Размер шрифта
-
+

Дождь в разрезе - стр. 7

Кроме того, текст-отражение остается единственной школой для поэта. Я бы мог назвать оптимальным его становление, когда он начинает со стихов четвертого уровня – первых, еще вынужденно графоманских опытов, затем, учась, проходит через третий, «филологический», и доходит до второго уровня, отбрасывая «филологию» и стремясь к первому. И при наличии яркого дарования – занимая его.

В отличие от графоманской поэзии, эксплуатирующей апробированные «классические» и/или масс-медийные образцы, филологическая поэзия может ориентироваться на самые разные литературные традиции. Это может быть Ахматова, а может – Хлебников; может Бродский, а может – Холин или Сапгир. Ахматова или Бродский более освоены и их влияния опознаются легче. Но печать вторичности могут демонстрировать и тексты как бы экспериментальные и нетрадиционные.

Как, например, стихотворение Андрея Щербака-Жукова «Сторожа миражей» («Дети Ра», 2010, № 1):

Сторожа миражей, сторожа миражей,
Неужели же вас не ужалить уже
Скрежетаньем скрижали на жале ужей?
Сторожа миражей, сторожа миражей…
Обожжет жуть и ужас —
Все сжалось в душе;
Вижу желтые лужи
На жесткой меже
И жестяных жуков на железном ноже…
Ужасаясь, ужу миражи сторожей.

«Первоисточник» этой жужжащей глоссолалии не столь известен – я имею в виду стихотворение близкого имажинистам Александра Кусикова «Жук»: «Уж полночь… / Жуть… / Над желтым жгучим абажуром / Жужжит кружит окружно жук. / Лежу – / В оранже пряжу вижу / Ажурных крыл. / Жужжит, / Кружит жемчужный круг, / И в жиже слов я жутко слышу…» И так далее. Разве что в 1919-м жужжалось посвежее.

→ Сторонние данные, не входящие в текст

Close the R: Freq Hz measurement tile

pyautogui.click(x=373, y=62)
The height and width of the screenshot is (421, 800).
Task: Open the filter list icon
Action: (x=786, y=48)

Я допускаю, что Щербак-Жуков мог и не знать «Жука» (простите за невольный каламбур). Но то, что «игра в звук», изощрение в звукописи – этап, пройденный русской поэзией уже почти столетие назад, не знать не мог.

Или – стихотворение Павла Гольдина:

Все вещи обрели вдруг имена:
на четырех ногах стоит василий,
на нем наташки черного стекла;
вокруг него столпились племена
гостей – и из наташек жадно пили;
хозяйка к ночи петьку испекла;
его из константиновны достали;
на мелкие фрагменты рассекла
старинным гансом золингенской стали.

Обаятельно – но целиком и полностью укладывается в поэтику обэриутов. Например, Хармса: «Иван Иваныч Самовар»[2].

Илья Кукулин, правда, приводит это стихотворение как один из образцов «трансформации русской поэзии 1990 – 2000-х годов»[3]… Что ж, трансформация может происходить и через возврат к литературным течениям восьмидесятилетней давности. Дело в том, как текст «работает» с традицией. К сожалению, в стихотворении Гольдина (как и Щербака-Жукова) традиция просто «отражается»; оно могло быть написано и в 1920-е, и в 1970-е… И в 2000-е. В отличие от стихов вневременных – которые могут быть прочитаны и через двадцать, и через сто лет после своего создания, стихи-отражения безвременны – они могли бы быть написаны и за двадцать, а иногда и за сто лет до своего реального написания. Смотря по тому, в какой эпохе скрыт «первоисточник».